Las razones son varias, y Amores infieles las administra como sorpresas a lo largo de más de dos horas mientras despliega la relación más extraña del autor con una periodista bastante más joven (Olivia Wilde) y competitiva, que le toca la puerta desnuda pero no quiere compartir la habitación con él, que le dice que se va ya mismo pero se entusiasma enseguida cuando él la agarra y la tira en la cama. La relación entre ambos es histérica hasta el punto de lo casi demencial, y se complica porque él tiene su esposa (Kim Basinger), asomando al otro lado de la línea telefónica con una historia inconclusa y dramática, y ella tiene a un tipo que la reclama todo el tiempo por el celular, y que guarda la sorpresa más truculenta de toda la película.

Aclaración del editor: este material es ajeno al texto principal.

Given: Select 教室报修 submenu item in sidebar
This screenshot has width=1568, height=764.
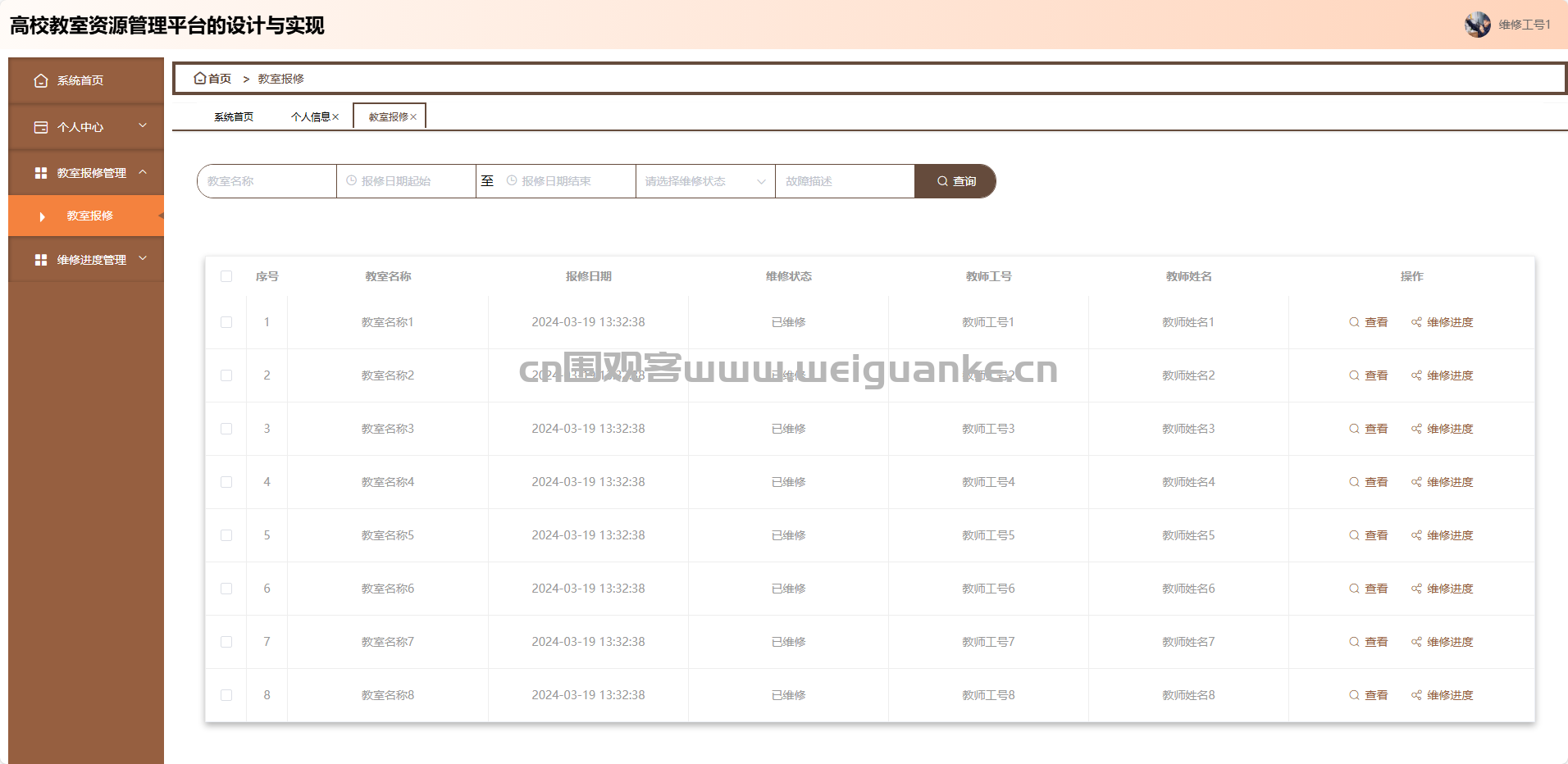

Entre llamadas y salidas con su chica, Michael está escribiendo otras historias. En Nueva York, la de una madre (Mila Kunis) que lucha por que la dejen visitar a su hijo, a cargo del papá (James Franco) desde que ella casi lo lastima en un arranque de vaya a saber qué psicosis. Ella es terriblemente inepta –no puede ni anotar y guardar la dirección del lugar donde tiene una audiencia para pelear por el hijo– y podría trabajar de otra cosa pero se emplea como mucama de un hotel “para pasar desapercibida”. Mientras tanto y en Roma, un empresario de poca monta que se dedica a robarse modelos de trajes italianos (Adrien Brody) conoce en un bar a una rumana pulposa y seductora (Moran Atias) que se viste como una ciruja. Ella necesita miles de euros para rescatar a su hijita de un delincuente que amenaza con prostituirla, y él vacila, pero después de llevársela a su hotel por una noche le ofrece todos sus ahorros, enamoradísimo y jugados a pesar de ser consciente de que hay altas chances de estar frente a un engaño.

Las historias son tan absurdas como las de la peor telenovela, pero Amores infieles tiene la virtud –quizá la única– de hacerlas llevaderas a fuerza de cierta sobriedad, y de contar con actores y actrices que consiguen escaparle al ridículo. Por otra parte, si hay un hilo que las une entre sí, y con las del escritor, es aquel que representa el único movimiento que la película tarda dos horas en realizar, y que apenas resulta suficiente para darle sentido: se trata de un cambio de foco, en relatos que parecían tener como centro las cuestiones de pareja y luego resultan ser más que nada conflictos de paternidades, maternidades, y sí, su modo particular de afectar, de separar o reunir a las parejas. El planteo no estaría mal, pero la película sí. La prueba está en el nivel de truculencia que necesita arañar para ser intensa, y en que Michael no deja de explicar y etiquetar todo el asunto con una metáfora final que incluye flores blancas.